[Given task]
Copy the data below line for line, with no changes.
-- start of Data excerpts --
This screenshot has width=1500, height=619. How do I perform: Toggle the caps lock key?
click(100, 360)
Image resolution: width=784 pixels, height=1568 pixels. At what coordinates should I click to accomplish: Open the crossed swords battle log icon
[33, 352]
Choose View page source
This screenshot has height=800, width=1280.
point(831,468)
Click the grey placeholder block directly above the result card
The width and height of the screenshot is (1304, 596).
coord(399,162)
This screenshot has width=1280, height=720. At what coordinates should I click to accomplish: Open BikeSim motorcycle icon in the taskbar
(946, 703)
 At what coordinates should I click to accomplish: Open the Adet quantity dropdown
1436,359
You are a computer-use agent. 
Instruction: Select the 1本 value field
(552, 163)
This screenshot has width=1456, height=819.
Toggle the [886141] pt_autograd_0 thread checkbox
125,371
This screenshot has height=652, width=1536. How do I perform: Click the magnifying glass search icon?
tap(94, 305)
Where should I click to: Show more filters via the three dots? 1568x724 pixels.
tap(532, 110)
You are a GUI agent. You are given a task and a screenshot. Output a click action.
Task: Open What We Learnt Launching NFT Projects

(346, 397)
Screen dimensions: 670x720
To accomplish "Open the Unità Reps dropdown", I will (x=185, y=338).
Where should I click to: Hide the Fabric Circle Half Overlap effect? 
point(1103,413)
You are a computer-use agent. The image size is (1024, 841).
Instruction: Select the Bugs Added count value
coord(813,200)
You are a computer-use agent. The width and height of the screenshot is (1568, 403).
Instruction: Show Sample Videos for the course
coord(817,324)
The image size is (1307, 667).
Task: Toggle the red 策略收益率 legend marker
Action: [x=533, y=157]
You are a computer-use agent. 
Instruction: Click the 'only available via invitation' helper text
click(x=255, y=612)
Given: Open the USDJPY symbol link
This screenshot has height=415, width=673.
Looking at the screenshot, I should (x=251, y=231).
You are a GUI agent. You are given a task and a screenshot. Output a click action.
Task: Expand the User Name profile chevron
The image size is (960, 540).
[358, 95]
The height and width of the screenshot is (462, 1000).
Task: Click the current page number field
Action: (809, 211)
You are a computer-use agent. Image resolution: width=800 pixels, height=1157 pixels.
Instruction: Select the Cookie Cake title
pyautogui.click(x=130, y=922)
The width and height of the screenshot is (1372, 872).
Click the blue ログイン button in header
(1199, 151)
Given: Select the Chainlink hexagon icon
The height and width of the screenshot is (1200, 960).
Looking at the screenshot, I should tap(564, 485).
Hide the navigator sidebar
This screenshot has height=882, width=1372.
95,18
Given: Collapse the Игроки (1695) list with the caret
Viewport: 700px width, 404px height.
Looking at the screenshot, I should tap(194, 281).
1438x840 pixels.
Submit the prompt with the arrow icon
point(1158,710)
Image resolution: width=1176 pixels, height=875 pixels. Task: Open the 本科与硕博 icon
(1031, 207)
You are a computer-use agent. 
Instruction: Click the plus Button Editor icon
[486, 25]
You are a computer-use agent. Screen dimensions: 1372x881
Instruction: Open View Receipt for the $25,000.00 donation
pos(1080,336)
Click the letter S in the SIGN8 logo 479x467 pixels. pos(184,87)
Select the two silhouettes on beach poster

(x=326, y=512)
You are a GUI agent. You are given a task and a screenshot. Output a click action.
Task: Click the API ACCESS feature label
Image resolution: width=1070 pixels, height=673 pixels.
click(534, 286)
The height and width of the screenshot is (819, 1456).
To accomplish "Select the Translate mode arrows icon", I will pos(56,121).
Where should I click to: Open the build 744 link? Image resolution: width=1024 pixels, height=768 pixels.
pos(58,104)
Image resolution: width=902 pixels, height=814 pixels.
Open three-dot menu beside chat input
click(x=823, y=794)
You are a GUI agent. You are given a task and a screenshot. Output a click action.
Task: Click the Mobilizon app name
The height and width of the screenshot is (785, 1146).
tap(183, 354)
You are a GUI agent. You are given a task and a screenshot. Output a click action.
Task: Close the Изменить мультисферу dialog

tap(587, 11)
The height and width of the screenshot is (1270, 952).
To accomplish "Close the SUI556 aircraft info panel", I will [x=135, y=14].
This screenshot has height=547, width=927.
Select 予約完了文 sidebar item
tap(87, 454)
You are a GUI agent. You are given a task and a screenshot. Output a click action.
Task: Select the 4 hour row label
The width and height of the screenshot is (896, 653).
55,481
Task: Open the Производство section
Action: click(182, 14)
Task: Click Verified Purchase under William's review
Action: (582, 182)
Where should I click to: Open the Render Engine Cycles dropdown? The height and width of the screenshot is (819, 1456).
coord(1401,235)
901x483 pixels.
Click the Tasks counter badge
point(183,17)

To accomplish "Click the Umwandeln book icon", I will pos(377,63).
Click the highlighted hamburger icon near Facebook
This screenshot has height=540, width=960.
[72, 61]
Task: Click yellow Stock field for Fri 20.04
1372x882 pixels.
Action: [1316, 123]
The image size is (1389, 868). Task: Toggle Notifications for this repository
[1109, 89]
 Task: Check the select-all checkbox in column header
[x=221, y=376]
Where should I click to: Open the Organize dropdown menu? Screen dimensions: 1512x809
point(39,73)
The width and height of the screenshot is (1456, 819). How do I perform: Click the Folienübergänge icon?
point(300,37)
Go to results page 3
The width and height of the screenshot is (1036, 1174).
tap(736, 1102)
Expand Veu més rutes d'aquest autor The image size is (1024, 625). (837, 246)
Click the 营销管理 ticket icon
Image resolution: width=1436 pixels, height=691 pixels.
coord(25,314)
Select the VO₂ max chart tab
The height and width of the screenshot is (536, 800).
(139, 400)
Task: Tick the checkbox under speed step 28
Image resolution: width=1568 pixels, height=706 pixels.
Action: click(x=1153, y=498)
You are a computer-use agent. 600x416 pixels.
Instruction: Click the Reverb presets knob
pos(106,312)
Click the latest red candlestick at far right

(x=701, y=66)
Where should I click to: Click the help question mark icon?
-- end of Data excerpts --
[Answer to the exercise]
This screenshot has width=1500, height=619. How do I perform: Toggle the caps lock key?
click(100, 360)
Image resolution: width=784 pixels, height=1568 pixels. At what coordinates should I click to accomplish: Open the crossed swords battle log icon
[33, 352]
Choose View page source
This screenshot has height=800, width=1280.
point(831,468)
Click the grey placeholder block directly above the result card
The width and height of the screenshot is (1304, 596).
coord(399,162)
This screenshot has width=1280, height=720. At what coordinates should I click to accomplish: Open BikeSim motorcycle icon in the taskbar
(946, 703)
 At what coordinates should I click to accomplish: Open the Adet quantity dropdown
1436,359
You are a computer-use agent. 
Instruction: Select the 1本 value field
(552, 163)
This screenshot has width=1456, height=819.
Toggle the [886141] pt_autograd_0 thread checkbox
125,371
This screenshot has height=652, width=1536. How do I perform: Click the magnifying glass search icon?
tap(94, 305)
Where should I click to: Show more filters via the three dots? 1568x724 pixels.
tap(532, 110)
You are a GUI agent. You are given a task and a screenshot. Output a click action.
Task: Open What We Learnt Launching NFT Projects

(346, 397)
Screen dimensions: 670x720
To accomplish "Open the Unità Reps dropdown", I will (x=185, y=338).
Where should I click to: Hide the Fabric Circle Half Overlap effect? 
point(1103,413)
You are a computer-use agent. The image size is (1024, 841).
Instruction: Select the Bugs Added count value
coord(813,200)
You are a computer-use agent. The width and height of the screenshot is (1568, 403).
Instruction: Show Sample Videos for the course
coord(817,324)
The image size is (1307, 667).
Task: Toggle the red 策略收益率 legend marker
Action: [x=533, y=157]
You are a computer-use agent. 
Instruction: Click the 'only available via invitation' helper text
click(x=255, y=612)
Given: Open the USDJPY symbol link
This screenshot has height=415, width=673.
Looking at the screenshot, I should (x=251, y=231).
You are a GUI agent. You are given a task and a screenshot. Output a click action.
Task: Expand the User Name profile chevron
The image size is (960, 540).
[358, 95]
The height and width of the screenshot is (462, 1000).
Task: Click the current page number field
Action: (809, 211)
You are a computer-use agent. Image resolution: width=800 pixels, height=1157 pixels.
Instruction: Select the Cookie Cake title
pyautogui.click(x=130, y=922)
The width and height of the screenshot is (1372, 872).
Click the blue ログイン button in header
(1199, 151)
Given: Select the Chainlink hexagon icon
The height and width of the screenshot is (1200, 960).
Looking at the screenshot, I should tap(564, 485).
Hide the navigator sidebar
This screenshot has height=882, width=1372.
95,18
Given: Collapse the Игроки (1695) list with the caret
Viewport: 700px width, 404px height.
Looking at the screenshot, I should tap(194, 281).
1438x840 pixels.
Submit the prompt with the arrow icon
point(1158,710)
Image resolution: width=1176 pixels, height=875 pixels. Task: Open the 本科与硕博 icon
(1031, 207)
You are a computer-use agent. 
Instruction: Click the plus Button Editor icon
[486, 25]
You are a computer-use agent. Screen dimensions: 1372x881
Instruction: Open View Receipt for the $25,000.00 donation
pos(1080,336)
Click the letter S in the SIGN8 logo 479x467 pixels. pos(184,87)
Select the two silhouettes on beach poster

(x=326, y=512)
You are a GUI agent. You are given a task and a screenshot. Output a click action.
Task: Click the API ACCESS feature label
Image resolution: width=1070 pixels, height=673 pixels.
click(534, 286)
The height and width of the screenshot is (819, 1456).
To accomplish "Select the Translate mode arrows icon", I will pos(56,121).
Where should I click to: Open the build 744 link? Image resolution: width=1024 pixels, height=768 pixels.
pos(58,104)
Image resolution: width=902 pixels, height=814 pixels.
Open three-dot menu beside chat input
click(x=823, y=794)
You are a GUI agent. You are given a task and a screenshot. Output a click action.
Task: Click the Mobilizon app name
The height and width of the screenshot is (785, 1146).
tap(183, 354)
You are a GUI agent. You are given a task and a screenshot. Output a click action.
Task: Close the Изменить мультисферу dialog

tap(587, 11)
The height and width of the screenshot is (1270, 952).
To accomplish "Close the SUI556 aircraft info panel", I will [x=135, y=14].
This screenshot has height=547, width=927.
Select 予約完了文 sidebar item
tap(87, 454)
You are a GUI agent. You are given a task and a screenshot. Output a click action.
Task: Select the 4 hour row label
The width and height of the screenshot is (896, 653).
55,481
Task: Open the Производство section
Action: click(182, 14)
Task: Click Verified Purchase under William's review
Action: (582, 182)
Where should I click to: Open the Render Engine Cycles dropdown? The height and width of the screenshot is (819, 1456).
coord(1401,235)
901x483 pixels.
Click the Tasks counter badge
point(183,17)

To accomplish "Click the Umwandeln book icon", I will pos(377,63).
Click the highlighted hamburger icon near Facebook
This screenshot has height=540, width=960.
[72, 61]
Task: Click yellow Stock field for Fri 20.04
1372x882 pixels.
Action: [1316, 123]
The image size is (1389, 868). Task: Toggle Notifications for this repository
[1109, 89]
 Task: Check the select-all checkbox in column header
[x=221, y=376]
Where should I click to: Open the Organize dropdown menu? Screen dimensions: 1512x809
point(39,73)
The width and height of the screenshot is (1456, 819). How do I perform: Click the Folienübergänge icon?
point(300,37)
Go to results page 3
The width and height of the screenshot is (1036, 1174).
tap(736, 1102)
Expand Veu més rutes d'aquest autor The image size is (1024, 625). (837, 246)
Click the 营销管理 ticket icon
Image resolution: width=1436 pixels, height=691 pixels.
coord(25,314)
Select the VO₂ max chart tab
The height and width of the screenshot is (536, 800).
(139, 400)
Task: Tick the checkbox under speed step 28
Image resolution: width=1568 pixels, height=706 pixels.
Action: click(x=1153, y=498)
You are a computer-use agent. 600x416 pixels.
Instruction: Click the Reverb presets knob
pos(106,312)
Click the latest red candlestick at far right

(x=701, y=66)
Where should I click to: Click the help question mark icon?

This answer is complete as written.